La Banque du Japon a franchi mercredi un pas décisif sur la voie de la normalisation financière en relevant son taux directeur à 0,25%, un point qu’elle n’avait pas remarqué depuis 2008, et a ouvert la porte à une hausse des taux cette année.
Après plus de dix ans de politique financière ultra-accommodante, la Banque du Japon a entamé en mars dernier un lent ajustement financier avec une étape décisive : sa première hausse en 17 ans (entre 0% et 0,1%), qui a signé la fin des politiques financières négatives. Taux en vigueur depuis 2016.
Cependant, son gouverneur, Kazuo Ueda, avait conditionné toute hausse des taux à une inflation solide de l’ordre de 2%, dans un cercle vertueux entre hausse des salaires, revenus émergents et croissance économique.
Ceci est désormais plus visible, selon les nouvelles prévisions annoncées mercredi par la Banque du Japon, qui a noté dans sa presse « un renforcement des mouvements visant à refléter les hausses de salaires dans les prix de vente ».
« Dans ces circonstances, la Banque estime opportun d’ajuster le degré d’assouplissement financier en vue de parvenir à une réalisation durable et solide » de son objectif de stabilité des prix, a-t-il souligné.
Pour l’avenir, « si les perspectives d’activité économique se matérialisent, la Banque continuera d’augmenter ses taux d’intérêt », a-t-il ajouté.
Une nouvelle hausse des taux pourrait être au menu à partir d’octobre prochain, a estimé Marcel Thieliant de Capital Economics.
– Pression pour agir alors que le yen baisse –
La Banque du Japon était sous pression de la part du gouvernement pour qu’elle agisse afin d’enrayer la baisse du yen, liée au fossé large et persistant entre les taux directeurs de la Réserve fédérale américaine (Fed) et de la Banque du Japon, qui a été problématique ces derniers mois.
Le ministre et Premier ministre virtuel du Japon, Taro Kono, a déclaré ce mois-ci que la Banque du Japon méritait d’augmenter ses taux de change, suivi quelques jours plus tard par un appel similaire du numéro deux du parti au pouvoir.
La monnaie japonaise a atteint un nouveau plus bas face au dollar début juillet, avant que l’action combinée des scénarios d’une baisse des taux de la Fed dès septembre et d’un resserrement financier par le biais de la Banque du Japon, et des interventions gouvernementales prévues sur le marché des changes, n’émerge fortement.
Le yen est resté solide après l’annonce de la Banque du Japon, qui était largement attendue sur le marché. Le dollar s’échangeait à 152,60 yens vers 05h00 GMT.

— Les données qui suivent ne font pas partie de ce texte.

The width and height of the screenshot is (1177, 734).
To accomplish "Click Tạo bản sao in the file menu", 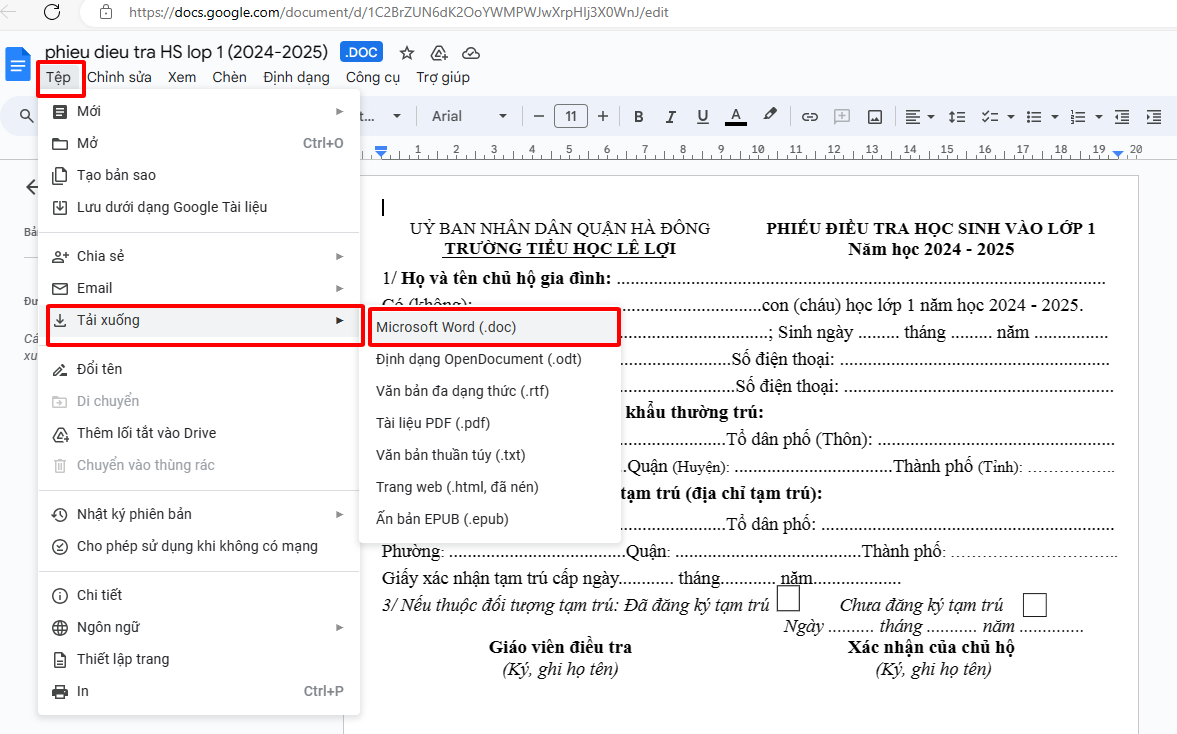I will point(116,175).
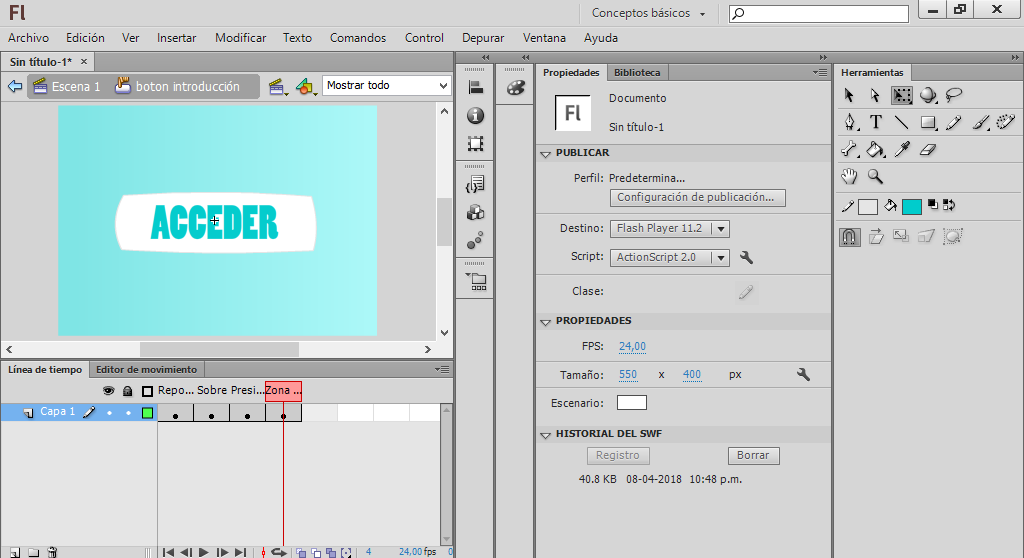Toggle the snap to objects magnet
Viewport: 1024px width, 558px height.
849,237
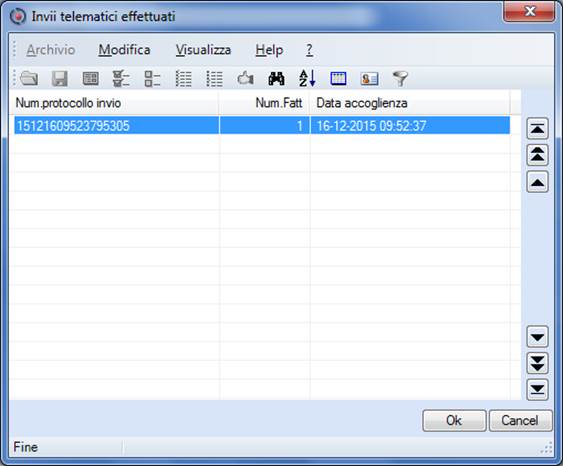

Une appréciation soutenue de la monnaie japonaise en dessous de 150 yens pour un dollar reste « peu probable, à moins qu’il n’y ait une augmentation significative des dangers d’une récession économique aux États-Unis ou un pivot accommodant drastique de la Réserve fédérale », a déclaré Charu Chanana, responsable de la monnaie. stratégiste chez Saxo Capital Markets.
La Réserve fédérale s’exprimera plus tard mercredi après sa réunion de politique financière, et le marché s’attend à ce qu’elle commence à réduire ses taux en septembre.
– Vers une réduction de moitié des achats d’actifs –
Mercredi, la Banque du Japon a légèrement abaissé son objectif de croissance de la valeur des biens de consommation (hors nouveaux produits) pour l’exercice 2024/25 qui a débuté le 1er avril, à 2,5 %, contre 2,8 % de ses dernières projections d’avril.
Elle a toutefois annoncé tabler sur une inflation de 2,1 % en 2025/26, contre 1,9 % précédemment, dépassant pour la première fois son allocation à long terme de 2 %. Pour 2026/27, il a maintenu son estimation d’inflation à 1,9 %.
La banque centrale japonaise a également détaillé son plan pour ses achats importants d’obligations d’État japonaises (JGB), qui s’élèvent récemment à environ 6 000 milliards de yens par mois (36 milliards d’euros).
Elle prévoit de réduire son volume mensuel d’achats à environ 400 milliards de yens par trimestre, à environ 3 000 milliards de yens d’ici janvier à mars 2026, a-t-elle expliqué mercredi.
La Banque du Japon a annoncé le mois dernier qu’elle cherchait à mettre fin au programme dit d’assouplissement quantitatif, un moyen d’injecter des liquidités dans l’économie japonaise pour stimuler l’activité et combattre la menace de déflation.
L’établissement possède plus de 50 % du JGB en circulation, ce qui fausse le marché et complique la transmission de sa politique financière. Le total des actifs inscrits au bilan de la BoJ dépasse même le montant du PIB annuel du Japon.